The present invention is further illustrated by the following examples. These examples are not intended to limit the invention in any way.

(0180-0181) Example 1. Preparation of cerium dioxide nanoparticles by single jet addition A 3 liter round bottom stainless steel reactor vessel is charged with 1.267 liter distilled water followed by 100 ml Ce (NO ₃ ) ₃ .6H ₂ O solution (600 g / liter Ce (NO ₃ ) ₃ · 6H ₂ O) was added. The solution was clear and had a pH of 4.2 at 20 ° C. Subsequently, 30.5 g of 2- [2- (2-methoxyethoxy) ethoxy] acetic acid (MEEA) was added to the vessel.

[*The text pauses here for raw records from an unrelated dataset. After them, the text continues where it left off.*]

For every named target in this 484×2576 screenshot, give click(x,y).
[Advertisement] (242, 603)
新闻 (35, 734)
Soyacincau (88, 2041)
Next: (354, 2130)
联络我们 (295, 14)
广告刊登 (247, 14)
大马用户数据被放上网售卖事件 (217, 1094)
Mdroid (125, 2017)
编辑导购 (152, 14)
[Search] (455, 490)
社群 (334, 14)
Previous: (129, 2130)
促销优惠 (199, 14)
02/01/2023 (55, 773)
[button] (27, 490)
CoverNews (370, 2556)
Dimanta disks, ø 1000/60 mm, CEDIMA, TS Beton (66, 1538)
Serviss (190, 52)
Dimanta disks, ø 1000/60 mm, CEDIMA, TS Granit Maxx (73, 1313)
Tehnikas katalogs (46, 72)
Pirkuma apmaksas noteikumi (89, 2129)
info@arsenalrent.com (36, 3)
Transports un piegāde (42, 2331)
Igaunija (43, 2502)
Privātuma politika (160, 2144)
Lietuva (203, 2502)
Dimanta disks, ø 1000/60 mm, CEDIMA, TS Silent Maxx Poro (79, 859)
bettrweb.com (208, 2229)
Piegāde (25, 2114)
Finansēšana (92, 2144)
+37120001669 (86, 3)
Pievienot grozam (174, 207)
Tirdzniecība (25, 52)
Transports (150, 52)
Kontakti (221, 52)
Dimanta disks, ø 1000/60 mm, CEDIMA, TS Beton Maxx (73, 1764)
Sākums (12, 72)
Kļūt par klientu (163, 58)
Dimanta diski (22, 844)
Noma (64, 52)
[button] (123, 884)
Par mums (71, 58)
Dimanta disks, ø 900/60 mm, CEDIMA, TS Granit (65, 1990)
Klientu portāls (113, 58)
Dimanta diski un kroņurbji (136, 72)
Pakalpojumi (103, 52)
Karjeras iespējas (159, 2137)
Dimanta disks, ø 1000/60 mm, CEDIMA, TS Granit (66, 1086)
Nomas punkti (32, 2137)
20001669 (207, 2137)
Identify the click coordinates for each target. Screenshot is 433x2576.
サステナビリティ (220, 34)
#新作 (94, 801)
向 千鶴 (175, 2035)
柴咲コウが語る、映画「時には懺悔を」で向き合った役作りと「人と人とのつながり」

The solution remained clear and the pH was 2.8 at 20 ° C. A high shear mixer (from Silverson Machines, a colloid mill modified so that the reactants can be introduced directly into the mixer blade by a peristaltic tubing pump) is lowered into the reactor vessel and the mixer head is placed at the bottom of the reactor vessel. Positioned slightly above. The mixer was set at 5000 rpm and 8.0 g of 30% H ₂ O ₂ was added to the reactor vessel. Then, 28 to 30% NH ₄ OH in 16ml diluted up to 40 ml, was pumped into the reactor vessel at about 12 seconds by a mixer head. The initially clear solution turned orange / brown. The high shear mixer was removed, the reactor vessel was moved to a temperature controlled water jacket and the solution was stirred at 450 rpm using a mixer equipped with an R-100 propeller. Three minutes after pumping NH ₄ OH into the reactor, the pH was 3.9 at 25 ° C. Over the next 25 minutes, the reactor vessel temperature was raised to 70 ° C. At this time, the pH was 3.9. The solution temperature was maintained at 70 ° C. for 20 minutes. During this time, the color of the solution changed from orange brown to clear dark yellow. The pH was 3.6 at 70 ° C. The temperature was lowered to 25 ° C. over the next 25 minutes. At this time, the pH was 4.2 at 25 ° C. Particle size analysis by dynamic light scattering showed a cerium dioxide strength weighted hydrodynamic diameter of 6 nm. The dispersion was then subjected to diafiltration to a conductivity of 3 mS / cm and concentrated approximately 10 times with CeO ₂ particles to nominally 1 mole.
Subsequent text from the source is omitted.